Purpose: The present double-blind, crossover study examined the functional consequences of 7 d of low-dose ASA (81 mg·d−1) versus CLO (75 mg·d−1) treatment in 14 healthy, middle-age (50–65 yr) men and women during passive heating in air (40 min at 30°C, 40% relative humidity) followed by exercise (60% V˙O2peak).

Methods: Oral temperature (Tor) was measured in the antechamber (23.0°C ± 0.1°C) before entering a warm environmental chamber. After 40 min of rest, subjects cycled on a recumbent cycle ergometer for up to 120 min. Esophageal temperature (Tes) and laser Doppler flux were measured continuously, and the latter was normalized to maximal cutaneous vascular conductance (%CVCmax).

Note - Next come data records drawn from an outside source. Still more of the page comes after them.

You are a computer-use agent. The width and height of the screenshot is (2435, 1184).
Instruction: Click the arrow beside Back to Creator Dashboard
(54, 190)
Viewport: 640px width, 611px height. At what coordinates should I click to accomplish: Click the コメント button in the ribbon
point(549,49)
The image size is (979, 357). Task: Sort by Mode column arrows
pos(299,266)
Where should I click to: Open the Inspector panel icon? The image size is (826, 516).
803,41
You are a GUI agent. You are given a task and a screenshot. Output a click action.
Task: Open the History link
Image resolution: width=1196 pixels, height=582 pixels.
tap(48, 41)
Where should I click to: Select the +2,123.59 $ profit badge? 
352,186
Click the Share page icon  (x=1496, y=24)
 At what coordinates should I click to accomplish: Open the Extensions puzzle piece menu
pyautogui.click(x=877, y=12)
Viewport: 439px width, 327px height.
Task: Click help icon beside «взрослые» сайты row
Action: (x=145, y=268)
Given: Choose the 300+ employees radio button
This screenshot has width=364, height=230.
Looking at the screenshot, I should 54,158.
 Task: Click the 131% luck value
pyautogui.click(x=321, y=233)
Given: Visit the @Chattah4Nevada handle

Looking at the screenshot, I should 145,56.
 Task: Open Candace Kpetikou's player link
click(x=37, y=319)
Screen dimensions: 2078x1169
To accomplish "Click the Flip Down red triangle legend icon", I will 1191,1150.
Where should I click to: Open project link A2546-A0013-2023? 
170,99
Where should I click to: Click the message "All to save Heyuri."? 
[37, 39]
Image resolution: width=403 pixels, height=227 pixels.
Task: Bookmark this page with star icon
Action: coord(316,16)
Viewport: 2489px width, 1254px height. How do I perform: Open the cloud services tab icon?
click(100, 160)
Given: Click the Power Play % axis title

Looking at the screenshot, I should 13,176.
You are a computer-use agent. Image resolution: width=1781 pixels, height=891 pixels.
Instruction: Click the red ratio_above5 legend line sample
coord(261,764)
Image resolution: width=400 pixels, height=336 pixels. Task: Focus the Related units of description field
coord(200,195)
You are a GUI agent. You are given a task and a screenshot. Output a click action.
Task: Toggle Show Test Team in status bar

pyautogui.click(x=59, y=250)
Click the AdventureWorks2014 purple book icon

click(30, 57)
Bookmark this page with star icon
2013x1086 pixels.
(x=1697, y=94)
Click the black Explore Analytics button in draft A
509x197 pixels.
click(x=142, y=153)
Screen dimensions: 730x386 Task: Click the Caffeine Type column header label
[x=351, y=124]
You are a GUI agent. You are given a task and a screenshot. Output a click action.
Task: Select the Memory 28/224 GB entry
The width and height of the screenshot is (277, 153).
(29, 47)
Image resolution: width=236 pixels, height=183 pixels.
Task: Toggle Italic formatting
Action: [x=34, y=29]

Results: Before entry into the environmental chamber there were no differences in Tor among treatments; however, after 40 min of rest in the heat, Tes was significantly higher for ASA and CLO versus placebo (37.2°C ± 0.1°C, 37.3°C ± 0.1°C, vs 37.0°C ± 0.1°C, both P < 0.001), a difference that persisted throughout exercise (P < 0.001 vs placebo). The mean body temperature thresholds for the onset of cutaneous vasodilation were shifted to the right for both ASA and CLO during exercise (P < 0.05).

Conclusion: ASA and CLO resulted in elevated core temperatures during passive heat stress and shifted the onset of peripheral thermoeffector mechanisms toward higher body temperatures during exercise heat stress.